• _Task inputs_:
* BEGIN *

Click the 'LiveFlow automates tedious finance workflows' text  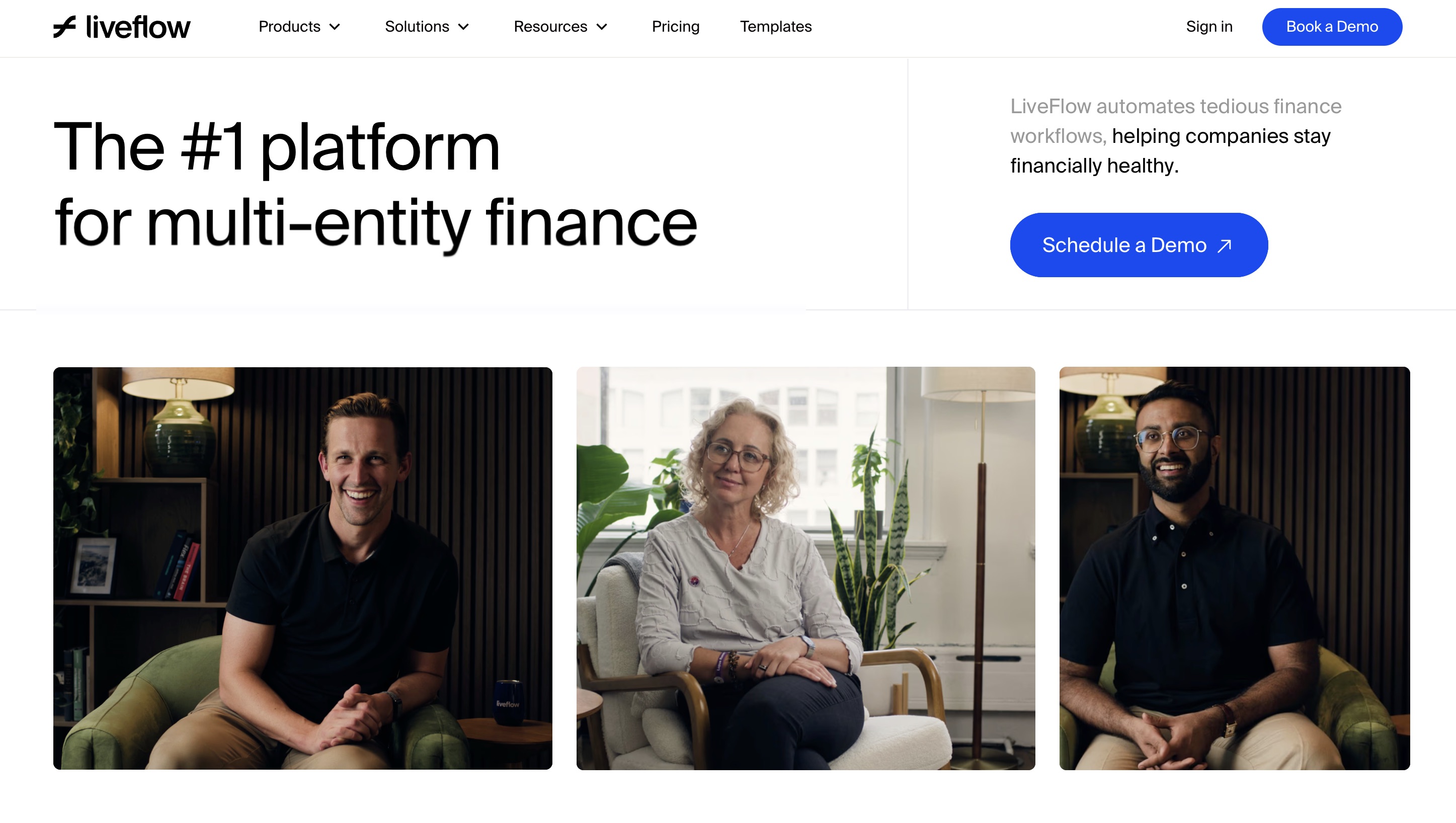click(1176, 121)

* END *
* BEGIN *

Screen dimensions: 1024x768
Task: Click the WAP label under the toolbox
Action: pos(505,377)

* END *
* BEGIN *

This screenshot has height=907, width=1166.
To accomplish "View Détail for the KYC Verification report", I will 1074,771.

* END *

• _Aim_: Write out, word for word, the stretch of the data from the line containing "Screen dimensions: 1024x768" through the line containing "Action: pos(505,377)", with both of those lines included.

• _Solution for this task_:
Screen dimensions: 1024x768
Task: Click the WAP label under the toolbox
Action: pos(505,377)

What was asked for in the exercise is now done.